With sweat running down his back, he then covered the body, slid it back into the freezer where it belonged and then went on to his next chore, and that was to switch out the attenuated viruses in their little plastic pipettes. There were a total of twenty doses of the vaccine—he took six, leaving normal saline in their place. No one would notice, not until it was too late for them.

Of the six doses, he would inject himself with one of them that night, just in case; three were part of the bargain that would make him rich, and the final two he would keep for himself.

These last would guarantee him a position of power if his clients, the North Koreans, were ever foolish enough to release the virus. Given the right conditions he could churn out vaccines in as little as four months, while he had to wonder if the Koreans would ever figure it out. They were pathetically behind in all aspects of technology, as everyone knew.

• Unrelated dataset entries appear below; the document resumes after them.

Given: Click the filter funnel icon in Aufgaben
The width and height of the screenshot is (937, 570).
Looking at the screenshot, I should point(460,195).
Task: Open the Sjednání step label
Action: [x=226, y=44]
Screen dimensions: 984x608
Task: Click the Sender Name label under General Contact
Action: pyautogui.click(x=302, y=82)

Yuri closed the last glass case and breathed a sigh of relief. He was done and not a single alarm had gone off, which meant that one wouldn't. Beria had been as poor at his job as ever. Moving quickly, now that the toughest part of his job was past, Yuri breezed through both air locks, and with the utmost care he transferred the needle from his bio-suit to his jacket pocket. It felt like he was carrying a bomb with a hair trigger as he made his way up to his office, however nothing untoward happened and he was able to take the needle off the syringe without mishap.

The now capped syringe and the clear pipettes he bagged and then placed inside his thermos, while the needle he dropped onto the open face of the sandwich his wife had made him for lunch; he could never eat after a visit to the White Room either way. Very carefully he wrapped it back in the brown bag it had come from and this he gently put in a medical waste container.

One last item: Yuri took the container, which was nothing more than a plastic bag, and walked it personally to the incendiary chute and tossed it in. Now he was done. He went to his desk and sat there picturing everything fifty million rubles would buy, and sighing happily.